There have also been palliatives and handouts for the vulnerable. Unfortunately  as the nation gradually eases out, we are again reading about “budget cuts”, “austerity”, “retrenchment” and even wage cuts. It’s time for continuous “solidarity Economics” which will promote productivity, mass employment and eradicate poverty. The point cannot be overstated: decades of unthinking budget cuts in the guise of Structural Adjustments Progrmames (SAPs) underfunded health, electricity, education and social infrastructure. It’s a scandal that no state of the Federation could sustain a week long lock down on account of underlining mass poverty. We must democratize the public and economic space, rescue the country from the total capture and dominance of few unaccountable self serving ruling elite through inclusive budgeting that puts resources at the disposal of the critical mass. We must eradicate poverty as envisioned by Abiola. Chief MKO was a pan Africanist in words and deeds. If Chief Abiola were to be alive, what would be his reaction to the current African Renaissance triggered by the brutal murder of George Floyd On May 25 paradoxically killed on Africa Day in Minneapolis?

I bet MKO would have courageously damned  systemic racism in America. As a member of Congressional Black Caucus, Abiola would have  rapped Donald Trump in proverbs. He which would have exposed the 45th American President  as a Dinosaur who shamelessly imagining making “America great again” to the discredited era of slavery and racism. MKO would certainly be in good company of his late friend Nelson Mandela who audaciously at the outbreak of the second Iraq war urged the American people to join protests against their president, George Walker Bush and called on world leaders, especially those with vetoes in the UN security council, to unite to oppose him. Mandela called America  “One power with a president who has no foresight and cannot think properly …. wanting to plunge the world into a holocaust,”.

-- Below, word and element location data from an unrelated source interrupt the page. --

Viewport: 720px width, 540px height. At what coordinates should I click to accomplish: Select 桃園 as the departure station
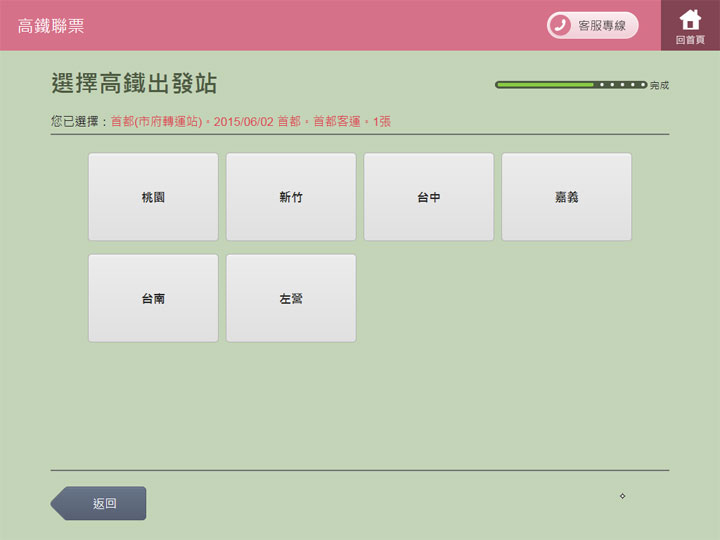153,197
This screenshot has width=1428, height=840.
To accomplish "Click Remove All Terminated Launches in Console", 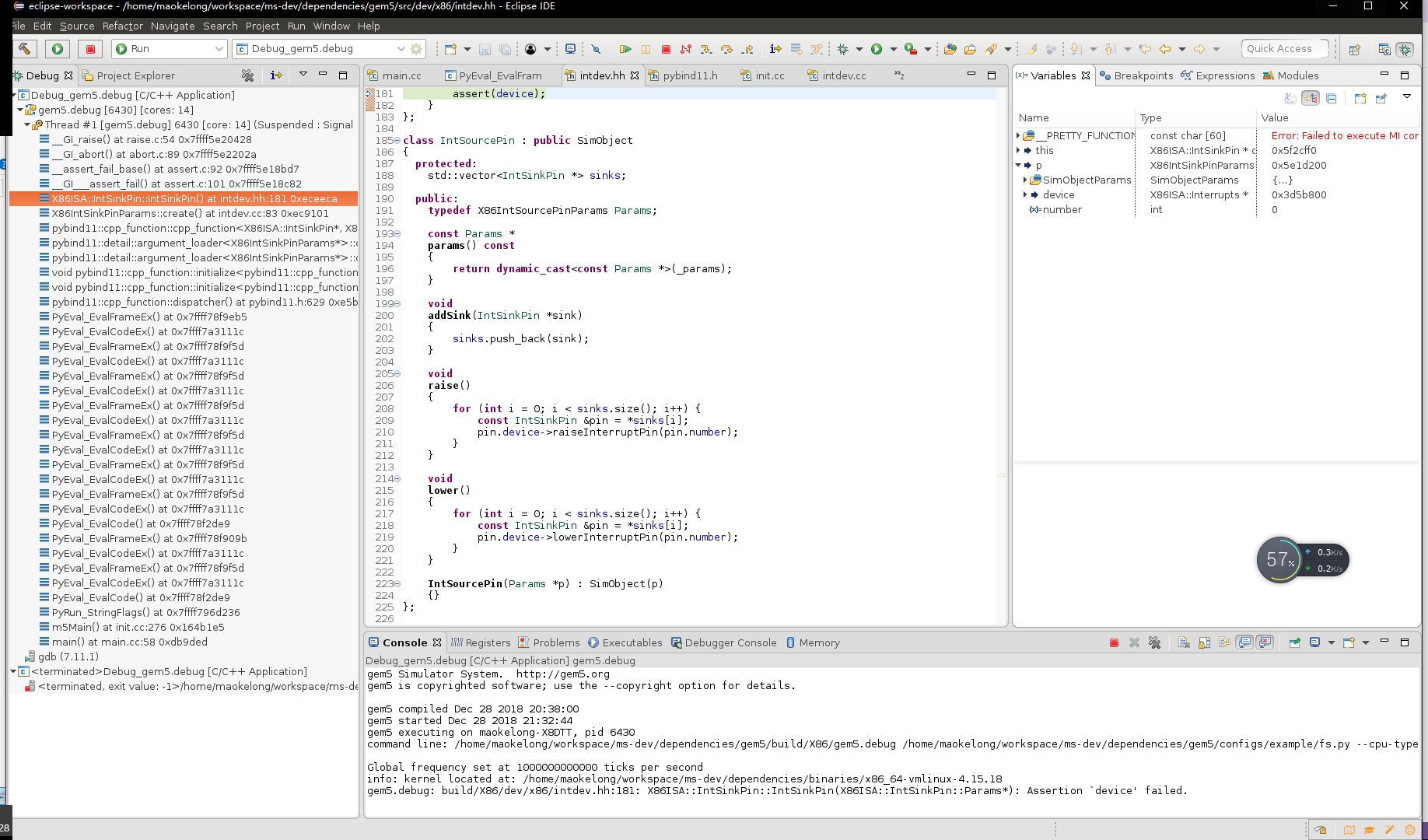I will coord(1154,642).
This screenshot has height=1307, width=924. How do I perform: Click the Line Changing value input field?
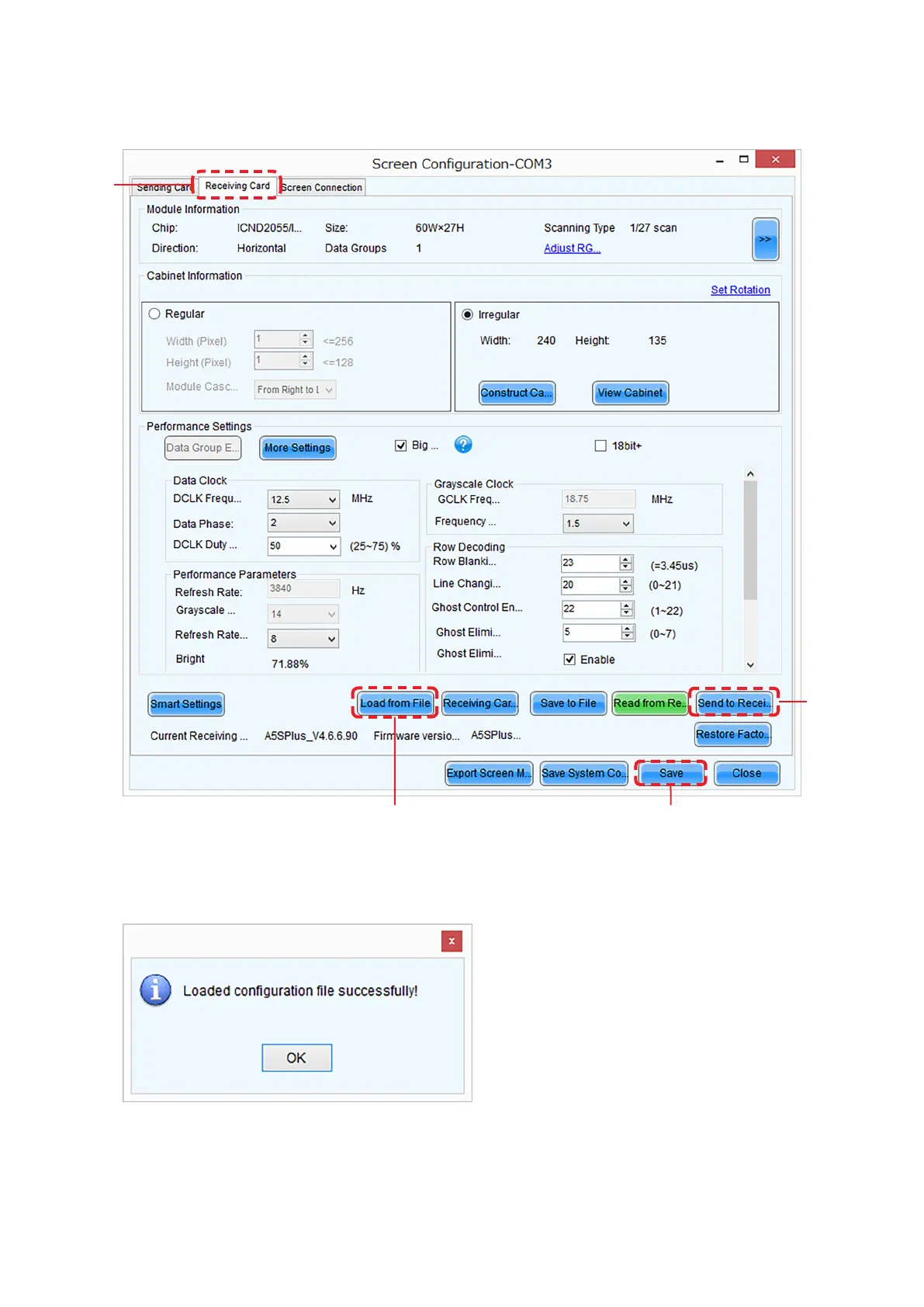[589, 585]
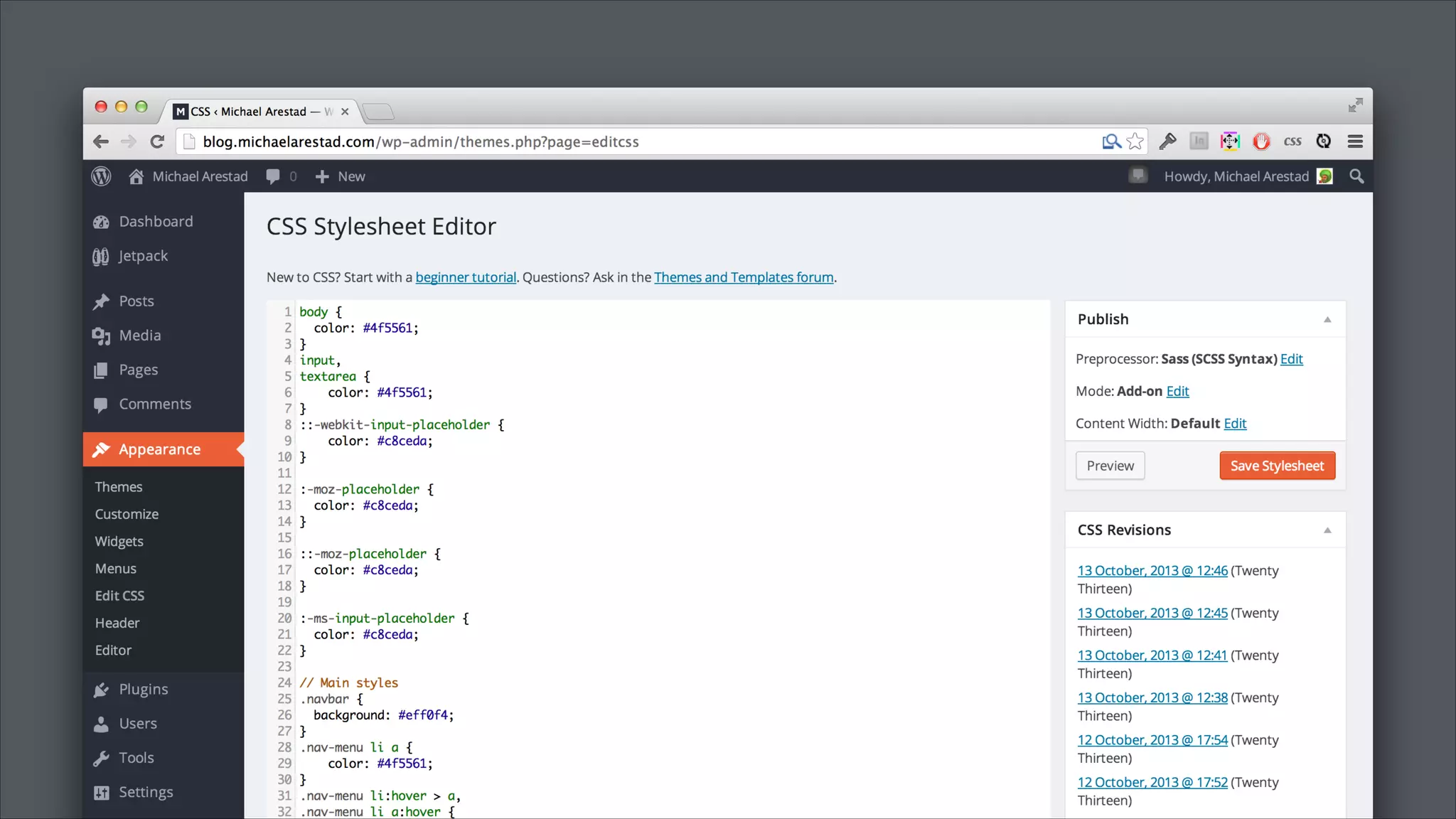Image resolution: width=1456 pixels, height=819 pixels.
Task: Collapse the CSS Revisions panel
Action: click(1327, 530)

I bet that MKO Abiola who vigorously campaigned for reparations would have asked America to apologize for slavery and pay compensation for serial police brutalities. Abiola said (and I agree) that “America must also halt  it’s persistent denial of despicable past which fuels current  addictive brutalities against the blacks.” “Every African that is born must be fully schooled in the history of his people, from the glorious expires, civilisation and monuments of old, to the predatory explorers and slave raiders who brutally interrupted Africa’s self-propelled march to greatness..  Our task is to ensure that these facts are clearly imbibed and understood by all Africans, wherever they are born, and that the evidence is placed fully and unequivocally, before the bar of international opinion.  Every African must grow up, declaring to himself, never again.”